KEY CONCEPTS OF BEHAVIOURAL FINANCE

Mental Accounting: You do not instinctively spend your money, without thinking for even once. You divide up money, designate money for certain purpose. You make a mental map to spend your money.

Herd Behaviour: This is quite common, as the larger group does something like buy a ‘hot’ stock, individuals tend to follow suit. If you’ve got money, you’ll want to know what the fuss is about! (Breaking the herd mentality is beneficial for your finance)

Anchoring: This happens to the brand conscious crowd. For example, a subway burger costs around 300 bucks which has “best” tag attached to it. Normally a burger would come under 50 bucks,but since you are now anchored to the idea of the “best” costing 300, you don’t want to spend “only” 50 bucks. Instead you compromise for a 200 Rs. burger. You spent more than what you wanted, because of that anchor.

Conformational Bias: People tend to selectively filter and pay more attention to information that supports their opinions, while ignoring or rationalizing the rest. This type of selective thinking is often referred to as conformational bias. For e.g. An investor is more likely to invest in an idea that supports his/her original idea.
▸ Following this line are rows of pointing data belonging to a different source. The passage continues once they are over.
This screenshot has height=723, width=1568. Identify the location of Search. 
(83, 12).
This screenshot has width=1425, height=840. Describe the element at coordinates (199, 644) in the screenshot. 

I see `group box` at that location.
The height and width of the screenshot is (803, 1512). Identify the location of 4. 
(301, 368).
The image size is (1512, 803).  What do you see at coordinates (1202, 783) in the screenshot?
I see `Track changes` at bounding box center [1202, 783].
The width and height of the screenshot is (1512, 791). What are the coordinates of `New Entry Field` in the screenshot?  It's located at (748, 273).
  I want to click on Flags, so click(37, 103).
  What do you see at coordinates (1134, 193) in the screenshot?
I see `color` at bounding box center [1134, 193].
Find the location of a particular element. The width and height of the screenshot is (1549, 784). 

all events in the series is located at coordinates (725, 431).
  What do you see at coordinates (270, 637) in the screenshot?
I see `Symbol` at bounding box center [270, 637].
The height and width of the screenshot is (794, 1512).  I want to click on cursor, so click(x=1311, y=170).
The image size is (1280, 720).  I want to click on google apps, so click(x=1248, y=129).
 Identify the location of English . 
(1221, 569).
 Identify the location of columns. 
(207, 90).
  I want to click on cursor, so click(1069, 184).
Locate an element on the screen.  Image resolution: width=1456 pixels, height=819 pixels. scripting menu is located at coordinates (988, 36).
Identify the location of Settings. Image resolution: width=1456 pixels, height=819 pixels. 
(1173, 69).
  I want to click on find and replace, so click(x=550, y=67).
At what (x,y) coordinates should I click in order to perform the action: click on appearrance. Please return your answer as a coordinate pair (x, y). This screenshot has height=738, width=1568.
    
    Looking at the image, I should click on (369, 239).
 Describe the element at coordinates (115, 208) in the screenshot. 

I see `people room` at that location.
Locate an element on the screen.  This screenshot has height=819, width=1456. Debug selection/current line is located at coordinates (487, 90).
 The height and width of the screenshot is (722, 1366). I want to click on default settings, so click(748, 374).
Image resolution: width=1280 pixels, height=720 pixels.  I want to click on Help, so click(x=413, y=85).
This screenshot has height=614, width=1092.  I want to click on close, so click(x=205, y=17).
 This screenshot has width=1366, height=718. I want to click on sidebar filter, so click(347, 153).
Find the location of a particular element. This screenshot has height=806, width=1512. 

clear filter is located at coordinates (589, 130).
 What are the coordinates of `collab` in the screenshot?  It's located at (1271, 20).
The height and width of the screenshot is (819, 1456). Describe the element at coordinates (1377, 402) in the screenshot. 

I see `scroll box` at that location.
Denomination Effect: People tend to overhaul bigger bills. Although five Rs. 100 notes is equivalent to a Rs. 500 note, but there’s a psychological cost associated with spending a Rs. 500 note that’s not there with spending smaller notes. It’s easier to part with five of those 100 rupee notes than with a single precious 500 rupee note in your pocket.

BOTTOMLINE: Carry bigger notes as a form of self-control and restrain in order to spend less money.